◆ Problem to solve: Your answer must be a single number: how many lines in the records include the word "computer".

◆ Supplied material:
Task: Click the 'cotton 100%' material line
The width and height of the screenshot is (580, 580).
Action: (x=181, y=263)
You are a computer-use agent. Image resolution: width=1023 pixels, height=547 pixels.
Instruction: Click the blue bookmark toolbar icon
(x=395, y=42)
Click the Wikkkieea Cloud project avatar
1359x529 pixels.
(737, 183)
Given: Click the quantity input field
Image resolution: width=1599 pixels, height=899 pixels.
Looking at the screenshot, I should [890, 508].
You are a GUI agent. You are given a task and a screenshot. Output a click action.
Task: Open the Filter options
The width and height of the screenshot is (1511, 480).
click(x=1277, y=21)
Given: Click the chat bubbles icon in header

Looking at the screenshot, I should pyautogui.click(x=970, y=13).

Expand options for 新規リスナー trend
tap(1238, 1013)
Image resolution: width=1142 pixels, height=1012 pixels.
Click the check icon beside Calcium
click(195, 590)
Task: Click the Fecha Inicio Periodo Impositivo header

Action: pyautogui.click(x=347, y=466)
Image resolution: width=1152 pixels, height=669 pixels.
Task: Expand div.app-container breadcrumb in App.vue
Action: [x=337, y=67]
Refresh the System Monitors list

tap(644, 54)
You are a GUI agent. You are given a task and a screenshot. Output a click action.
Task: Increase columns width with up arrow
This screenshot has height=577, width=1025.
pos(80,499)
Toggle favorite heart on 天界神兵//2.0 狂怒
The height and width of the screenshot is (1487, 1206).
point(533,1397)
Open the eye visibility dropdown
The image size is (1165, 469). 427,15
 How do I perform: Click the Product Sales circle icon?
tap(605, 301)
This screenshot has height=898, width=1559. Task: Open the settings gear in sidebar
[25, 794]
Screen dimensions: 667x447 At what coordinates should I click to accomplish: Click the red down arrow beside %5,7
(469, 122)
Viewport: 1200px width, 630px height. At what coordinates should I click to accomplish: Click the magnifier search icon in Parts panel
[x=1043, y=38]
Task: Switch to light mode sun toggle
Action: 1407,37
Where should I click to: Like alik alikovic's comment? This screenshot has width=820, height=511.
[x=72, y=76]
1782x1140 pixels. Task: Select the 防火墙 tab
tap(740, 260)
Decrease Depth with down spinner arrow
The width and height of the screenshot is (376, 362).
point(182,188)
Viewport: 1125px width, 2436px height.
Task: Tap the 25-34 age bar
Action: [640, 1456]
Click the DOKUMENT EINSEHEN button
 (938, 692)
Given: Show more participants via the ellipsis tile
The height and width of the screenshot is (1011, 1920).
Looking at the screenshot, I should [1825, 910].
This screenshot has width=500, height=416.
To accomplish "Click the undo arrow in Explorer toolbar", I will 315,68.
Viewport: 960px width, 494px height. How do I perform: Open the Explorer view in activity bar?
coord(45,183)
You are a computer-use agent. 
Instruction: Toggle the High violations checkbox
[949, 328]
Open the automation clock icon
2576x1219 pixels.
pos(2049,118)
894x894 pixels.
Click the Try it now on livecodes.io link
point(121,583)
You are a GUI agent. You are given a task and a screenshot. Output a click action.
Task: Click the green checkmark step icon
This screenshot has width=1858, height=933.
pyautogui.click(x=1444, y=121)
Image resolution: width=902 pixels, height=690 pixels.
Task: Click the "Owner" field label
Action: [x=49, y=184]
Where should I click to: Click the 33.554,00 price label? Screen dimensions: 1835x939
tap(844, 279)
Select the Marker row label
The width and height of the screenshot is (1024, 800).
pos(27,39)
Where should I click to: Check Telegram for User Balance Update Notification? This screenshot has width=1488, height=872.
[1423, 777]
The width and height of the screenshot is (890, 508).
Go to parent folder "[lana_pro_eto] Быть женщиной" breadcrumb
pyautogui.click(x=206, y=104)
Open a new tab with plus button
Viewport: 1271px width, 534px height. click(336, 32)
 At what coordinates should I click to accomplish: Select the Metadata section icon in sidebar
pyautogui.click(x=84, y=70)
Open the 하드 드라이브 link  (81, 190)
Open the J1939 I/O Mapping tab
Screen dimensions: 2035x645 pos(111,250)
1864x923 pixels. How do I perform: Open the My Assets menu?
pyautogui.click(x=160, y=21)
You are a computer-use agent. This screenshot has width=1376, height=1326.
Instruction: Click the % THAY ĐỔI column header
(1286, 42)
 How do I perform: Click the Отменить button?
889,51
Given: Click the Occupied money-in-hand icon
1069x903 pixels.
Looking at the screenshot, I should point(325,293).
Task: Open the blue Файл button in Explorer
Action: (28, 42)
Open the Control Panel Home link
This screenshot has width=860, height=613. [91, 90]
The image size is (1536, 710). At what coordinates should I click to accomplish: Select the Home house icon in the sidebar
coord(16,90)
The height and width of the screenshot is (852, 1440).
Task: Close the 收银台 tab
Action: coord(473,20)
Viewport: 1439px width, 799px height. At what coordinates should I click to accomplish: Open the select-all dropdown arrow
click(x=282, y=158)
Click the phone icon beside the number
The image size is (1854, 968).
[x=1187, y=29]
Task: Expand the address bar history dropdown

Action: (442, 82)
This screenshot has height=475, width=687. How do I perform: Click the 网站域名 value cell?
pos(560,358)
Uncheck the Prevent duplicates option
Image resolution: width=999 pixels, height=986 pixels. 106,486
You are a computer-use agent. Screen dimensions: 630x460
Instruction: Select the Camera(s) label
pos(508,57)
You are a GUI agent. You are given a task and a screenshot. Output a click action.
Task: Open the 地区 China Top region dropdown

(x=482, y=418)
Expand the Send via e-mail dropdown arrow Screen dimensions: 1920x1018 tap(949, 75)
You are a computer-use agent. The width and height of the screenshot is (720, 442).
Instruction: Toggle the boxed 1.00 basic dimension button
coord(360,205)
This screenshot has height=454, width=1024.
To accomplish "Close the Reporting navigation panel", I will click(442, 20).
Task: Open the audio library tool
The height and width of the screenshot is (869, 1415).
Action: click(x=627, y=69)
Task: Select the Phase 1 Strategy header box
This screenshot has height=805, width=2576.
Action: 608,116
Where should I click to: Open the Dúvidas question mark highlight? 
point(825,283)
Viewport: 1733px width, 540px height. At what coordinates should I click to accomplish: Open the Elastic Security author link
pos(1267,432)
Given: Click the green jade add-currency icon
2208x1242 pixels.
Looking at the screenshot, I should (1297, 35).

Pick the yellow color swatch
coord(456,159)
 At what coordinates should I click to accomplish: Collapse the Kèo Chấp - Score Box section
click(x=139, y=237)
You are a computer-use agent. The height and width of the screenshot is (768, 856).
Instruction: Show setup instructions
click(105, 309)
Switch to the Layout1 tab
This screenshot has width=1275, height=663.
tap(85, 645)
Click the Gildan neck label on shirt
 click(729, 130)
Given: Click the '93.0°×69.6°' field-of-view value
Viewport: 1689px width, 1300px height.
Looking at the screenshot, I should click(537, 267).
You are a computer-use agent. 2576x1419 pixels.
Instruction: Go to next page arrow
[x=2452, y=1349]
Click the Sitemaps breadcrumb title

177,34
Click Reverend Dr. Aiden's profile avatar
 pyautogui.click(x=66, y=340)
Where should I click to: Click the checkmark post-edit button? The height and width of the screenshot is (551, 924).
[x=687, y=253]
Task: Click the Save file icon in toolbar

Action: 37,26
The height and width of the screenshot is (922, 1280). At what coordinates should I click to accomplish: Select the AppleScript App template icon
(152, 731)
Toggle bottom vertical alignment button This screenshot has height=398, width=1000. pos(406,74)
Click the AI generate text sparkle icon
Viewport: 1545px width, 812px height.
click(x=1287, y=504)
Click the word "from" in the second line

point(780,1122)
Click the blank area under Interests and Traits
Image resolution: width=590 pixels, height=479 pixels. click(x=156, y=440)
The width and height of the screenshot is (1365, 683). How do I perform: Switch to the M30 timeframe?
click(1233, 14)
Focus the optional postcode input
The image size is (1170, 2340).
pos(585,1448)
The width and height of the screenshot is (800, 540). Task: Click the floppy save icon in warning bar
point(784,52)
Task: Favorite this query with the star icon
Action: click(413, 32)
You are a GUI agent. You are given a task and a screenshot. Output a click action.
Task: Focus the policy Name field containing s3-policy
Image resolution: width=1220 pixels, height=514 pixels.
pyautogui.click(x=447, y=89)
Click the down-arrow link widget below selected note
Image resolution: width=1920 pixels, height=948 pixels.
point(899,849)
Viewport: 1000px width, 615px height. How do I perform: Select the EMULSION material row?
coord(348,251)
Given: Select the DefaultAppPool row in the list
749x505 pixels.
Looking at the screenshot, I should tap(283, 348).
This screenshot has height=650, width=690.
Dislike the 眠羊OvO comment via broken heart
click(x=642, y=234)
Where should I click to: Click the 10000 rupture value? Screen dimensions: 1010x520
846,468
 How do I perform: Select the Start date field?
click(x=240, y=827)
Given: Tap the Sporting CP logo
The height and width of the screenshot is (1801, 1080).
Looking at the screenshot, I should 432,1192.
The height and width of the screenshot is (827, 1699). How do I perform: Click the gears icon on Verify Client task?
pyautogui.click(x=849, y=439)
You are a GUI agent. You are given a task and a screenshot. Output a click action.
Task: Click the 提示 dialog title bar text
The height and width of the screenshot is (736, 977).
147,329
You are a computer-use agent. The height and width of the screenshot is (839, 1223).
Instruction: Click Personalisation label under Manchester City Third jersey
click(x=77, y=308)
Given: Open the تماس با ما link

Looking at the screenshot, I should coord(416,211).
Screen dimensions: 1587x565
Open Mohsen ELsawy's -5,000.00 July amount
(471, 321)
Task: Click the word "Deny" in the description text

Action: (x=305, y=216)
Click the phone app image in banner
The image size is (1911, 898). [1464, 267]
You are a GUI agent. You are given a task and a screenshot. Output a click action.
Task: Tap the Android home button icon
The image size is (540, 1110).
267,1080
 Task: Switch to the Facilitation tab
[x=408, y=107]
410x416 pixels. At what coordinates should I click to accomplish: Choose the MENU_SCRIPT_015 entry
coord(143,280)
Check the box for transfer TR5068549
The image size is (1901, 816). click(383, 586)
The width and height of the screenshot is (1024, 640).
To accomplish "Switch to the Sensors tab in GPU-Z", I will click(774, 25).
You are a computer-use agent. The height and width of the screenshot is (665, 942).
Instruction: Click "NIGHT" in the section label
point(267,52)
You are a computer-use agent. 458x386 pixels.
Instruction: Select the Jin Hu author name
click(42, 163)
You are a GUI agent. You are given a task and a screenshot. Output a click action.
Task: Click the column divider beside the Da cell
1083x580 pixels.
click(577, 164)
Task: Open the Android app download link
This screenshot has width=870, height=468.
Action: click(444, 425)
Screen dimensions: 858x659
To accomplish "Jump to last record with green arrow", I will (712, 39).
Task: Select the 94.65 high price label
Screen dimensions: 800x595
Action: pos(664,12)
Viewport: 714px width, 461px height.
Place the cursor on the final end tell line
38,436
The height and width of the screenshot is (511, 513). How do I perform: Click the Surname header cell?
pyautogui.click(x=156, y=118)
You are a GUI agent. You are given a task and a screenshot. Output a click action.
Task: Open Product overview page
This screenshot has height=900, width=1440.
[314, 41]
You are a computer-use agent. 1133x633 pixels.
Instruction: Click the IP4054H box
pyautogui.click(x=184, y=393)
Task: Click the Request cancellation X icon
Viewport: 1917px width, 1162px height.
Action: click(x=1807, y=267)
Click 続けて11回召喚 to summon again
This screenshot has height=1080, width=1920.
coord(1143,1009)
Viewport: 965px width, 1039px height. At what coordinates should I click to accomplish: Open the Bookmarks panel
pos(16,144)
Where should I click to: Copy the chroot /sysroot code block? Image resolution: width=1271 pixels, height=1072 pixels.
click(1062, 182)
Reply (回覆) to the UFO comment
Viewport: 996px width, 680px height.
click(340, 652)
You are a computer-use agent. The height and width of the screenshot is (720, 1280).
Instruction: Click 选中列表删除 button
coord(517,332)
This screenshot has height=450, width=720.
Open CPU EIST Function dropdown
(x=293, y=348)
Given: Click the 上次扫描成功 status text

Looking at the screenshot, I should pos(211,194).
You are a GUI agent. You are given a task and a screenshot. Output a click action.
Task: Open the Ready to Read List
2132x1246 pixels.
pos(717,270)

◆ Task answer: 12